If I'm reading the NDFS.java code correctly, it should be possible to have different data nodes with different capacity, is that right? What needs to be done is just to read the capacity value (currently hardcoded to "60 * GIGABYTE") from each node's NutchConf (BTW: while I'm here I could change it do teh right thing, per the comment..).
Yes, it should be able to do that. Another option that we'd like to add is to be able to configure it to use all space available on a device. For that we need to use Runtime.exec("du") and parse the output.
I'm curious though how the block replication works then...

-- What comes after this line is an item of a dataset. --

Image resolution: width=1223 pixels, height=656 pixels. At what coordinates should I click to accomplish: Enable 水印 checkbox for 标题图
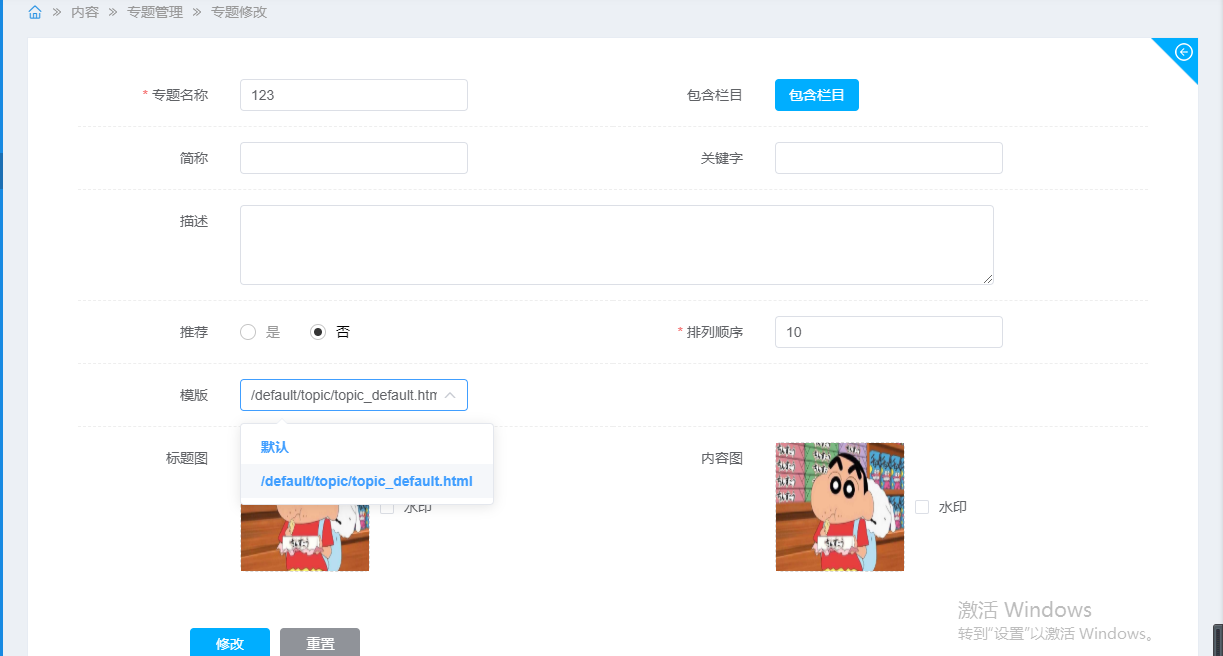click(x=387, y=507)
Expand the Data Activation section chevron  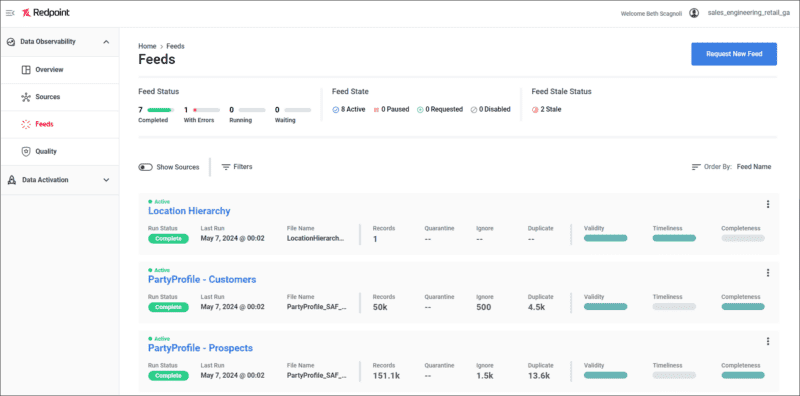click(x=106, y=180)
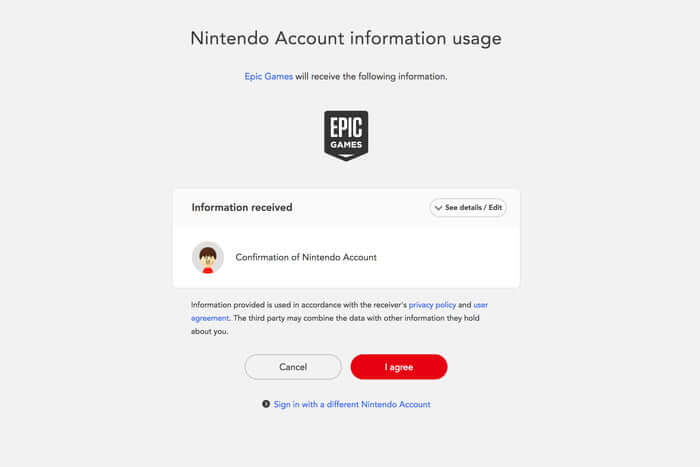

Only Mike knows for sure, but I'll give you my understanding. The name node is the only node that knows block replication counts. When it detects that a data node is down (no recent heartbeat) then its blocks replication counts are decremented. Replication requests are then issued for all blocks which are now under-replicated. (The throttling of replication requests is not yet right, I think.) When a node comes online, it reports which blocks it has, and the block counts are incremented. Any blocks whose replication count is too high will cause the name node to issue block deletion requests. Is that right, Mike?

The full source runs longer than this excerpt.